Die Bürger des Iran haben mit ihrem Verhalten bei der jüngsten Wahl ein deutliches Signal gesetzt: Sie blieben mehrheitlich zu Hause. Die Wahlbeteiligung erreichte lediglich etwa 40 Prozent und lag damit sogar noch unter den bereits niedrigen Zahlen der Parlamentswahlen im Frühjahr. An der sinkenden Teilnahme änderten auch mehrfach verlängerte Öffnungszeiten der Wahllokale nichts, die vom Regime eingeführt wurden, um mehr Menschen zur Stimmabgabe zu bewegen.

In die am 5. Juli geplante Stichwahl schaffen es nun ein als Reformer etikettierter Kandidat sowie ein Hardliner.

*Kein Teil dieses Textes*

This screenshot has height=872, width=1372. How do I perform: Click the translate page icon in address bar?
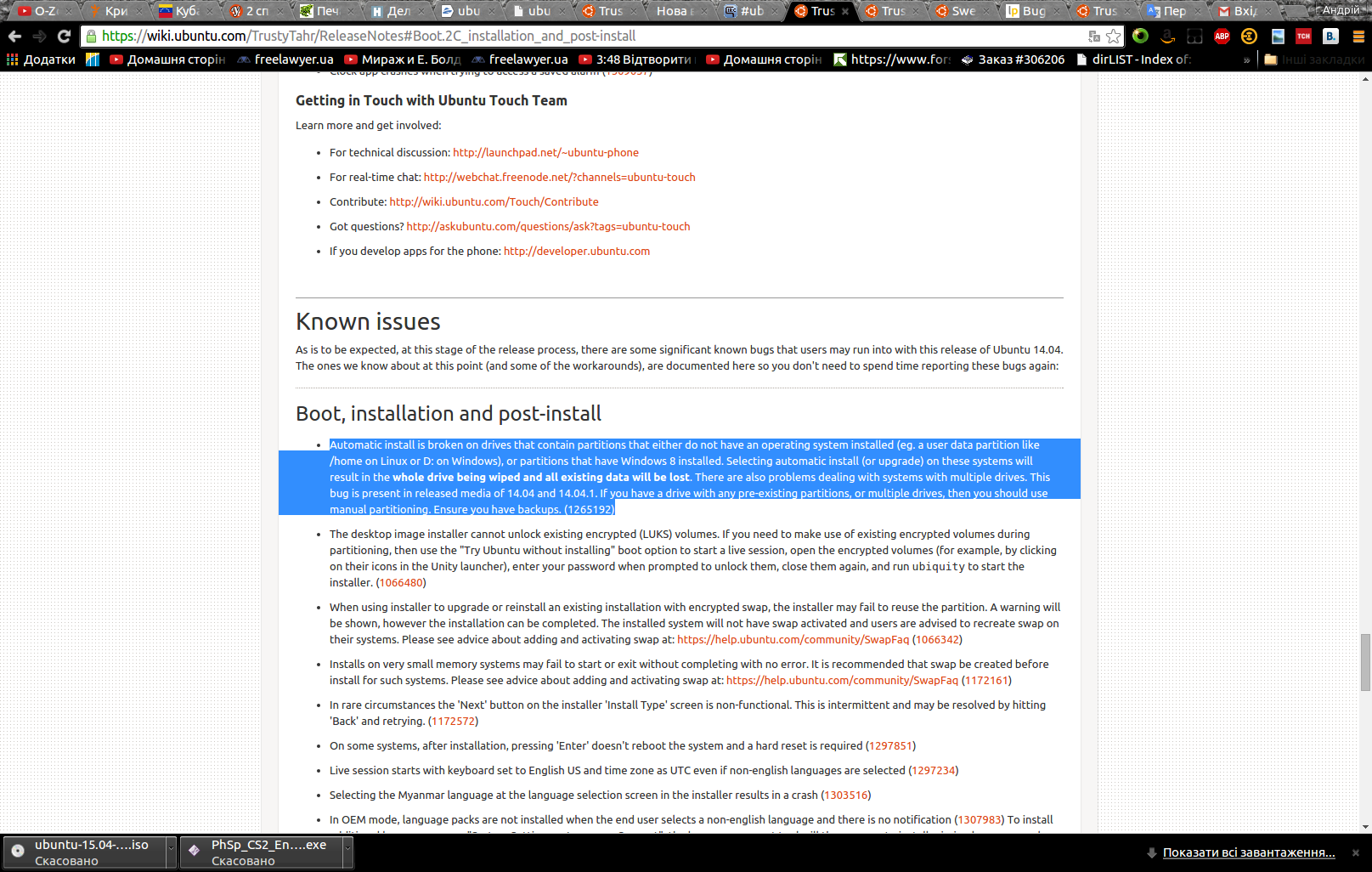pos(1094,37)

Doch auch bei dem sogenannten Reformer gibt es Zweifel: Der 69-jährige Massud Peseschkian, ein Herzchirurg und ehemaliger Gesundheitsminister, wurde vom einflussreichen Wächterrat als Kandidat zugelassen. Kandidaten, die nicht den Vorstellungen des Regimes entsprechen, wurden hingegen von vornherein ausgeschlossen.

Die geringe Wahlbeteiligung und die Auswahl der Kandidaten werfen Fragen über die Legitimität und den tatsächlichen Veränderungswillen des politischen Systems im Iran auf. Beobachter und Analysten halten die Wahlbeteiligung für ein klares Zeichen der Unzufriedenheit und Resignation seitens der iranischen Bevölkerung.